* PROMPT 1: Please quote the entries word for word, beginning at the very start of the entries and going on through the line that contains "(x=202, y=63)". Omit the pictures from your answer.

* PASSAGE:
* * * * * * *

Hacker News new | ask | show | jobs
by mattboyle 2363 days ago
We tried to adopt this but found the documentation very lacking and a severe lack of quality client libraries for our language of choice (go).the "official" one had race conditions in the code as well as "todo" for key pieces littered throughout. There is another from comcast which is abandoned. We had a serious discussion about picking up ownership of the library or writing our own but as a small start up we didnt feel we could do it and still develop the product. I'll continue to keep an eye on pulsar but for now Kafka is the clear go to imo. It's well documented, great SAS offerings (confluent) and tons of books and training courses for it.
4 comments

We're close to release a new "officially supported" native Go client library: https://github.com/apache/pulsar-client-go
We provide a SaaS offering of Apache Pulsar in AWS, Azure, and GCP: https://kafkaesque.io/
Cool name. That's one of those company names that almost seems like someone thought it would make a good company name first and thought it was so fitting, they should build a company around it.
Thanks!
I didnt find this when looking, thanks will take a deeper look.
> found the documentation very lacking

Really? It is one of the few open source projects that we've felt has had modern documentation. How long ago was this?

> As a small startup

You'll spend more time & money on the OpEx cost with Kafka than picking up the client library for Pulsar.

It was about 6 months ago.

I completely disagree with the opex of picking up kafka vs developing a whole client library. Please could you try and explain how you came to this conclusion?

* * * * * * *

[Data listing]
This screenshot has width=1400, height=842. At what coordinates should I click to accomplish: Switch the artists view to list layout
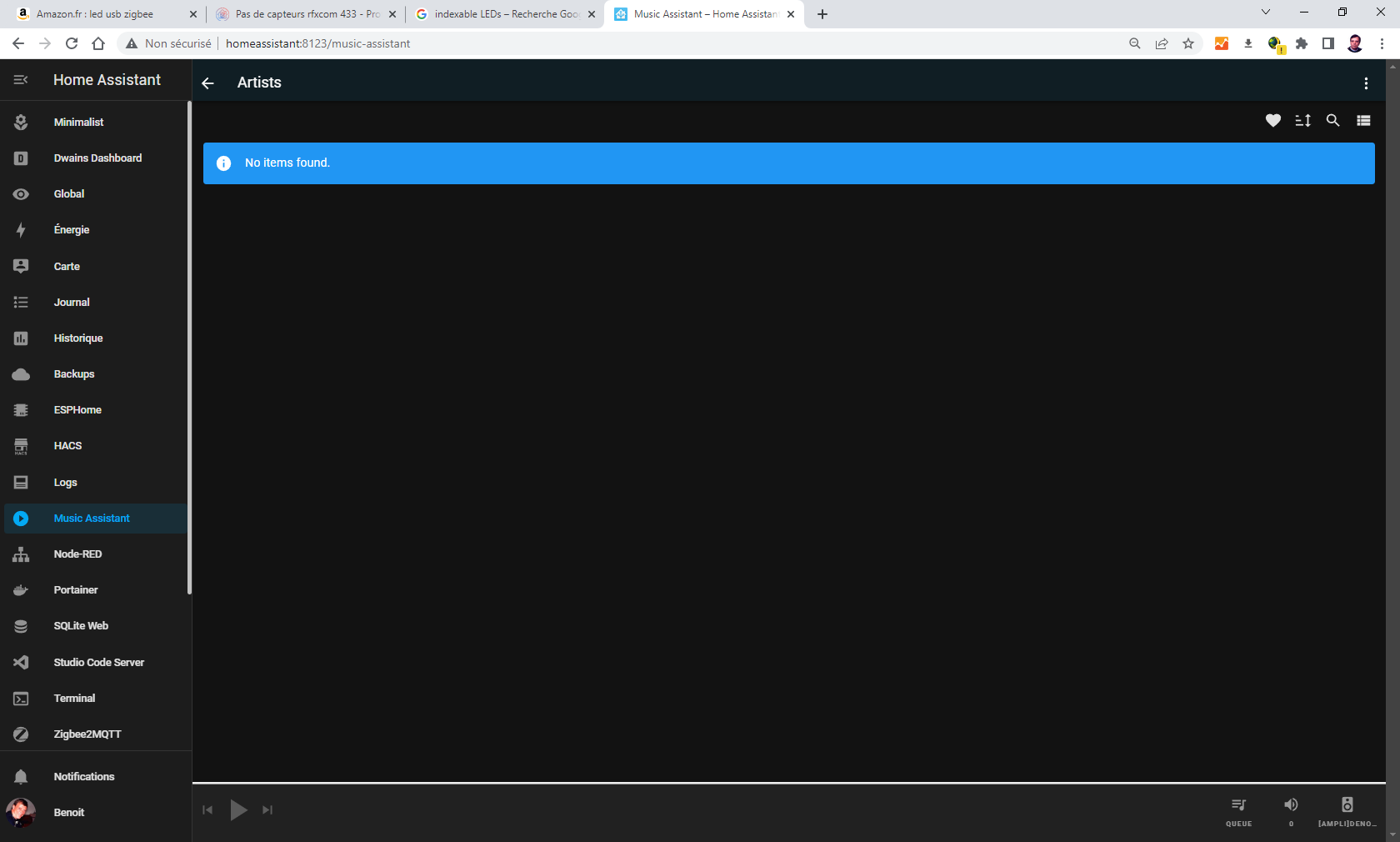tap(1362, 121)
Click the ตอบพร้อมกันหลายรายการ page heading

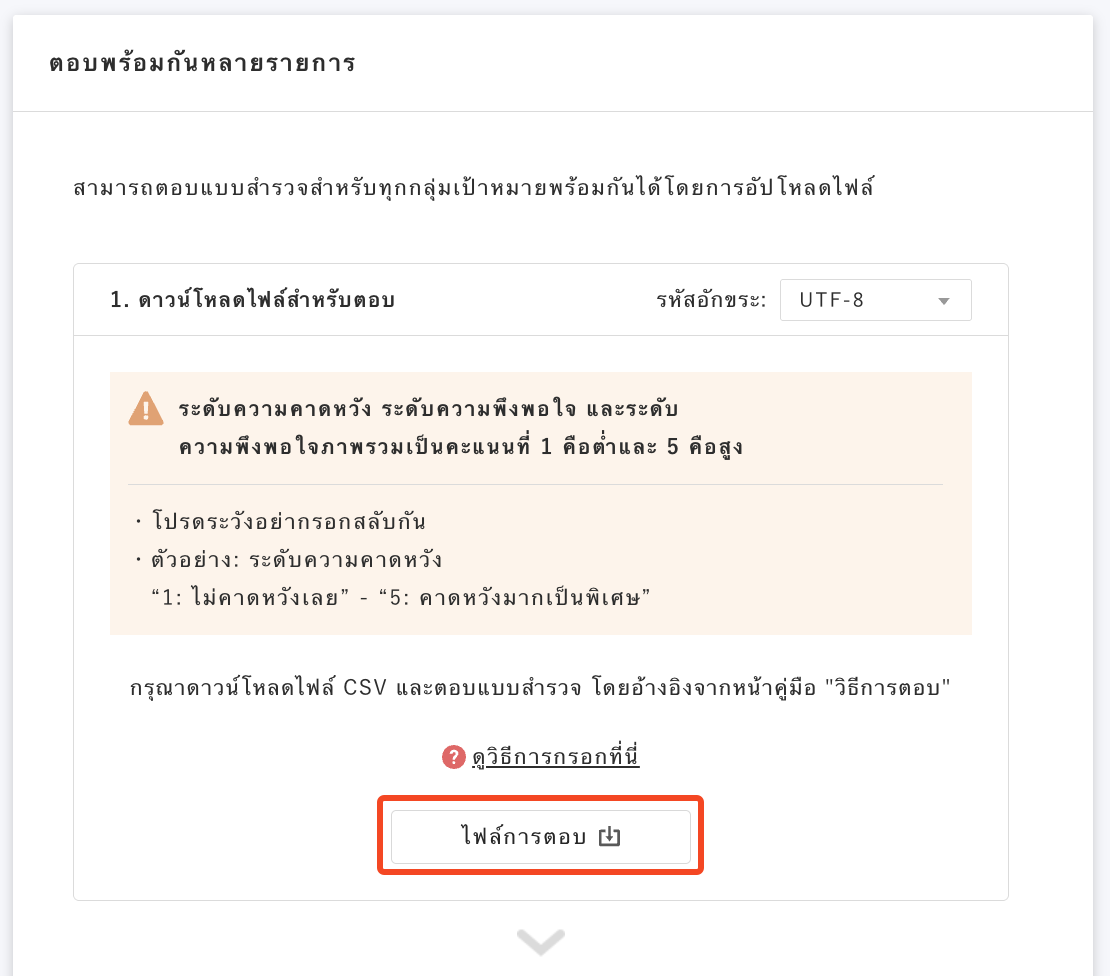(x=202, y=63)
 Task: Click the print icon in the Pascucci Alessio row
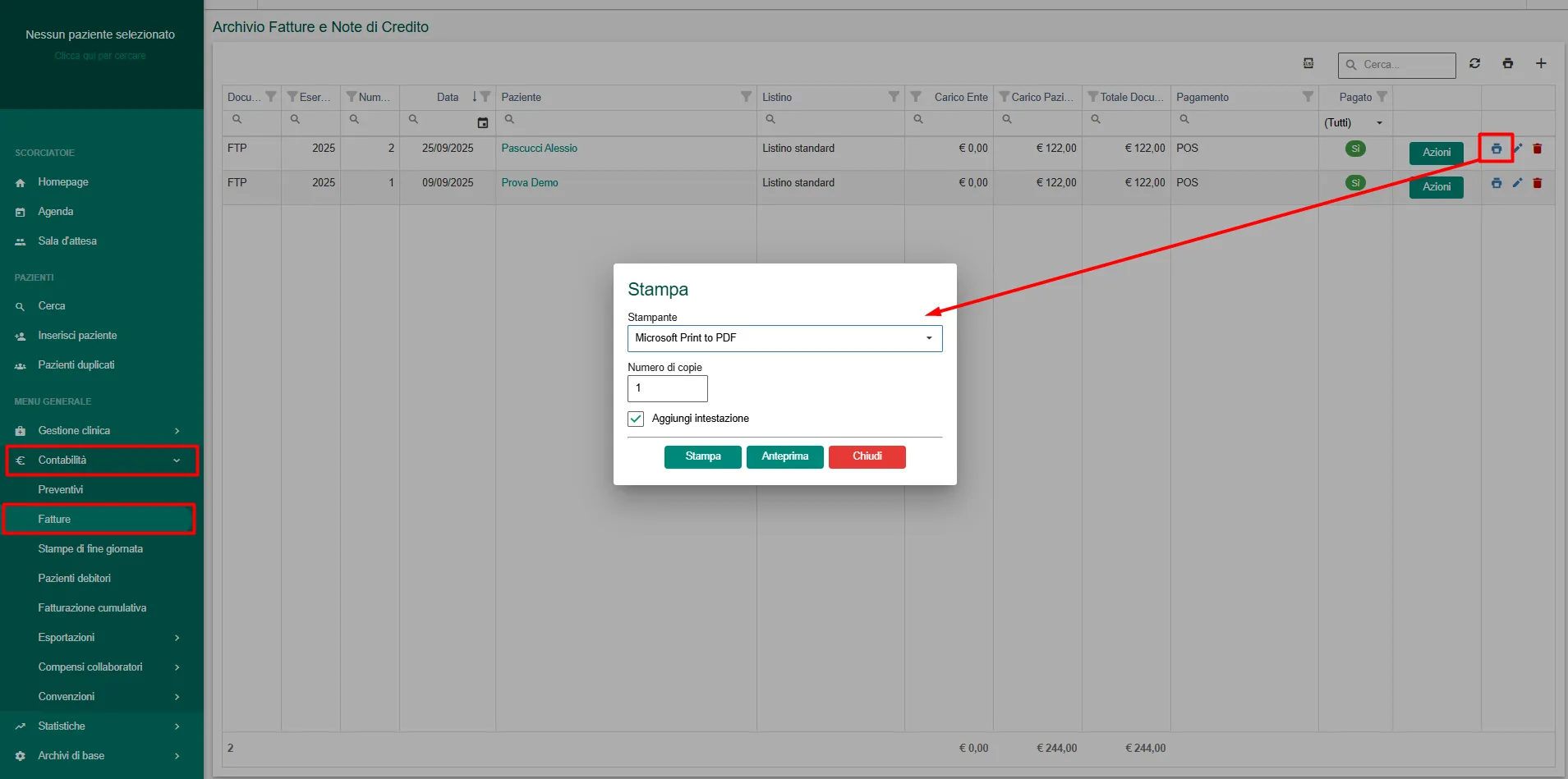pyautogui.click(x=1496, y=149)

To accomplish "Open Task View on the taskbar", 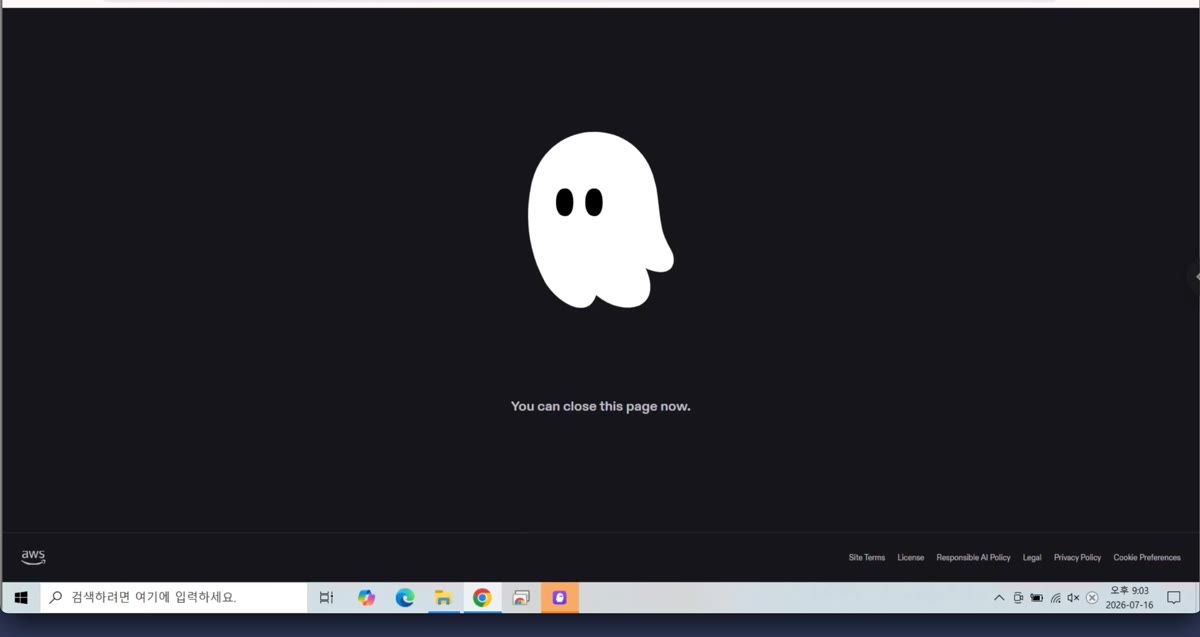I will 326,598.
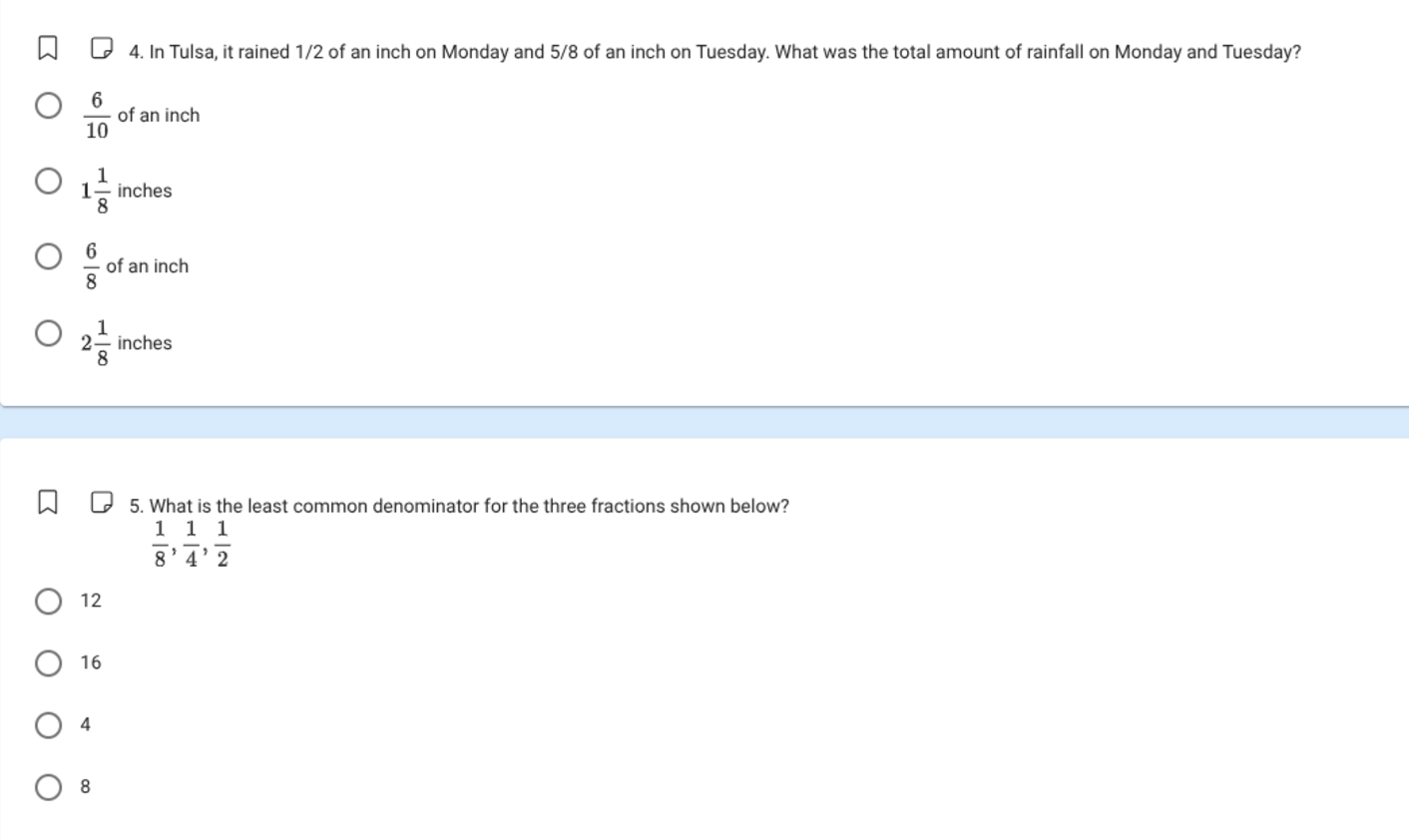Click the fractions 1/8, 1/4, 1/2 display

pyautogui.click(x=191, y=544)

* * * * * * *

* PROMPT 2: Print the section of the Pulsar thread that begins with "We're close to" and goes on through "6 months ago.", reproducing it exactly.

* EXERCISE RESPONSE 1:
This screenshot has width=1400, height=842. At what coordinates should I click to accomplish: Switch the artists view to list layout
tap(1362, 121)
Click the ตอบพร้อมกันหลายรายการ page heading

(x=202, y=63)

* EXERCISE RESPONSE 2:
We're close to release a new "officially supported" native Go client library: https://github.com/apache/pulsar-client-go
We provide a SaaS offering of Apache Pulsar in AWS, Azure, and GCP: https://kafkaesque.io/
Cool name. That's one of those company names that almost seems like someone thought it would make a good company name first and thought it was so fitting, they should build a company around it.
Thanks!
I didnt find this when looking, thanks will take a deeper look.
> found the documentation very lacking

Really? It is one of the few open source projects that we've felt has had modern documentation. How long ago was this?

> As a small startup

You'll spend more time & money on the OpEx cost with Kafka than picking up the client library for Pulsar.

It was about 6 months ago.